Albert Breer with the NFL Network offers the same.

How does one measure Paul Brown, who began coaching in 1930 at Severn and famously turned Massillon Washington into a powerhouse. With the Cleveland Browns, Brown won four AAFC titles in four seasons and three NFL championships in 1950, 1954 and 1955 -- not to mention that he appeared in the NFL National Championship game in six of seven seasons from 1950 through 1957.

Additionally Brown's coaching tree consists of names like Weeb Ewbank, Don Shula, Bill Walsh, Bill Johnson and even Chuck Noll was a former player of his. Walsh, Shula and Noll, Paul Brown's disciples, won 11 of the first 25 Super Bowls.

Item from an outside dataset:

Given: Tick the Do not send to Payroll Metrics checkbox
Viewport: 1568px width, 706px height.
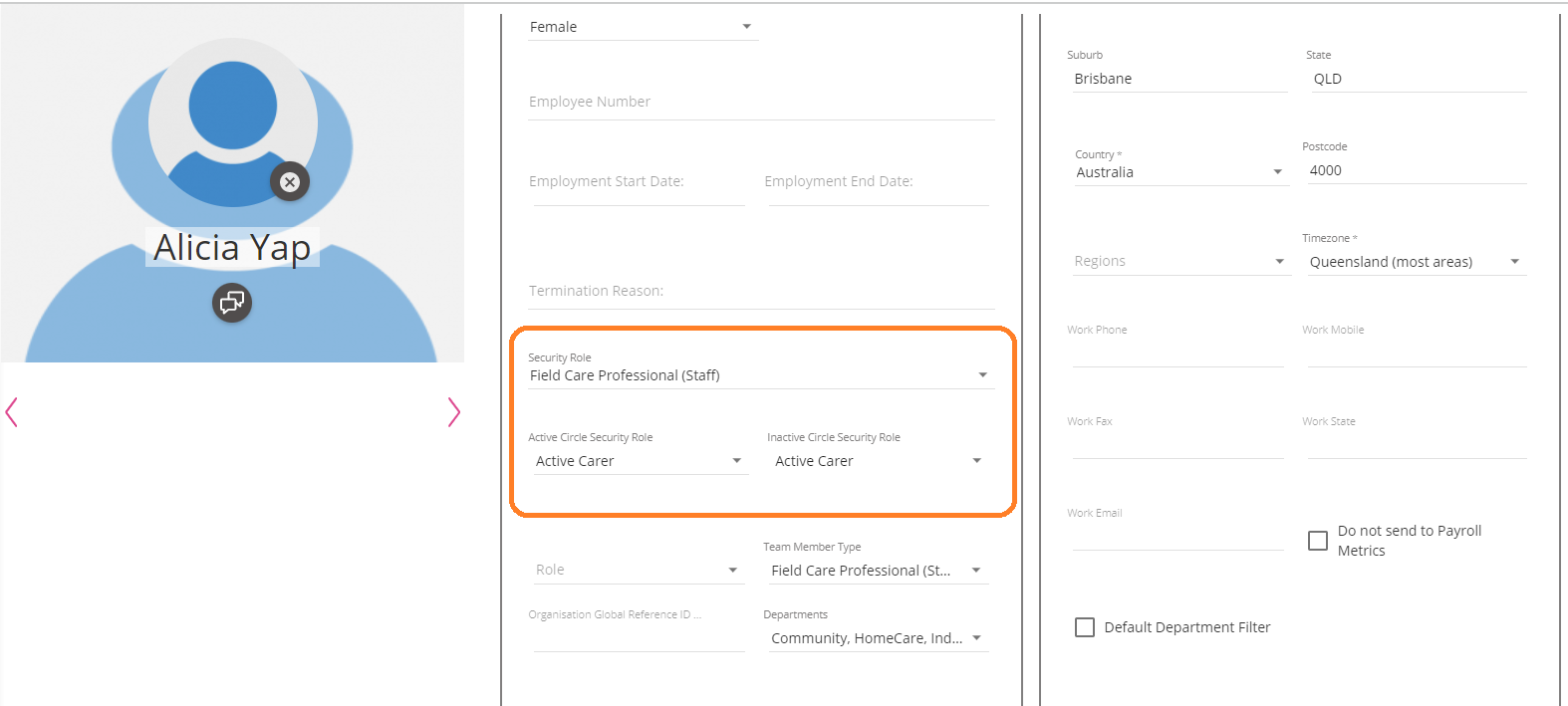Looking at the screenshot, I should pos(1318,541).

Then there's Paul Brown the innovator.

Some of the practices that are in place today that were started by Brown includes:

  • Calling plays from the sidelines using a messenger system.
  • Putting a radio receiver in the quarterback's helmet.
  • Classroom teaching techniques.
  • Year-round full-time assistant coaching staff.
  • Play books.
  • Practice/Taxi squads.
  • Player grading system based on film.

One of Brown's biggest fans among active coaches today is New England Patriots head coach Bill Belichick.

"Pretty much everything that we do now, he did when he was coaching 30, 40, 50 years ago," Belichick said in 2010. "He’s really the kind of father of professional coaches and the father of professional football. Not that other greats like [George] Halas and so forth… But the way it is now, is the way it was when Paul coached."

This isn't to dispute the great coaches that ESPN has identified, all of whom are worthy of candidacy. Yet perhaps this is a case of eliminating the trivial need for rankings, instead investing our time on the true impact of the great coaches that built the game into what it is today -- which in this case, they did (if you disregard the rankings).